Extrait à lire -
Dans un sens plus large, la confiance et le progrès de la civilisation elle-même sont également cycliques.

Le grand niveleur

Un panneau d’affichage dans la région de Baltimore simplifie le message d’un cabinet local spécialisé dans les affaires délictuelles. « Get more », peut-on y lire (obtenez plus d’argent).

Il ne suffit donc pas à un avocat de promettre une victoire au tribunal. Après tout, ce n’est pas le principe qui compte. C’est l’argent. Ainsi, un panneau d’affichage met en avant des avocats « plus agressifs ». Un autre suggère que « vous pourriez avoir droit à un gros chèque ». Un autre encore, de la société de Johnnie Cochran (l’avocat qui a aidé O.J. Simpson à se défaire de l’accusation de meurtre), dit : « Votre demande d’invalidité n’a pas été acceptée ? Laissez-nous vous aider à obtenir l’argent que vous méritez. »

Ce message « Get More » ne s’adresse pas aux riches. Il s’adresse plutôt aux pauvres et aux classes moyennes. C’est un message efficace, qui fait appel à des désirs fondamentaux : l’avidité, l’envie et, parfois, le vol. Si vous avez un accident de la route, si vous glissez sur la glace ou si vous boitez après une opération de la hanche, vous avez peut-être une chance d’obtenir plus d’argent dans le cadre d’un règlement. Tout ce dont vous avez besoin, c’est d’un cabinet d’avocats qui se batte pour vous.

Éléments -

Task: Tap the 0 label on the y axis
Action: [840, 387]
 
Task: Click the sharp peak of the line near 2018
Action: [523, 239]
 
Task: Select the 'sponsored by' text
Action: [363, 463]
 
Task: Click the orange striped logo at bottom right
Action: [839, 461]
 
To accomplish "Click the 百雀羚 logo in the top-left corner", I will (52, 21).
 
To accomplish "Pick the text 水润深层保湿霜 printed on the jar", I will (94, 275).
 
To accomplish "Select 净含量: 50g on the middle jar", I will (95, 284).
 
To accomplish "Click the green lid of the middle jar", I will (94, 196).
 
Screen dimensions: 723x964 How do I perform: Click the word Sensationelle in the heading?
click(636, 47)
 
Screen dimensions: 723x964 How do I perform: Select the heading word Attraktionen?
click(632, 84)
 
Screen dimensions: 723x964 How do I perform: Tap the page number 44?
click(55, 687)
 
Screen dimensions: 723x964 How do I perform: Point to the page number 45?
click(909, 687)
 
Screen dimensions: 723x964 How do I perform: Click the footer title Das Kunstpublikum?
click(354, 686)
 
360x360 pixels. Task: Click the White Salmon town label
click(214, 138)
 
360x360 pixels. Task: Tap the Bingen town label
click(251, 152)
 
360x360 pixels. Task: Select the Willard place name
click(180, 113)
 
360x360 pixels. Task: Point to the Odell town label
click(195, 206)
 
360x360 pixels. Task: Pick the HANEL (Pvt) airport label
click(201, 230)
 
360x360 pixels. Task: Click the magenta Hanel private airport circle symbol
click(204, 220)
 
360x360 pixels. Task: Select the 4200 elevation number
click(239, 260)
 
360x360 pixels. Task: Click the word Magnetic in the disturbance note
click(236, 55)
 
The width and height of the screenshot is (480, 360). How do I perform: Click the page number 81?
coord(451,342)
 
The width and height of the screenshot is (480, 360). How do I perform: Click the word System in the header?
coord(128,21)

À faire -
1. Recopiez mot pour mot le passage de l'extrait sur les panneaux d'avocats compris entre « Un panneau d’affichage dans » et « (obtenez plus d’argent). », ces deux passages inclus.
2. Répondez aux questions suivantes d'après l'extrait sur les panneaux d'avocats.
(a) Dans quelle région se trouve le panneau qui affiche « Get more » ?
(b) Quel homme Johnnie Cochran a-t-il aidé à se défaire de l'accusation de meurtre ?
(c) À qui s'adresse le message « Get More » ?

Réponses par tâche -
1.
Un panneau d’affichage dans la région de Baltimore simplifie le message d’un cabinet local spécialisé dans les affaires délictuelles. « Get more », peut-on y lire (obtenez plus d’argent).

2.
(a) Dans la région de Baltimore.
(b) O.J. Simpson.
(c) Aux pauvres et aux classes moyennes.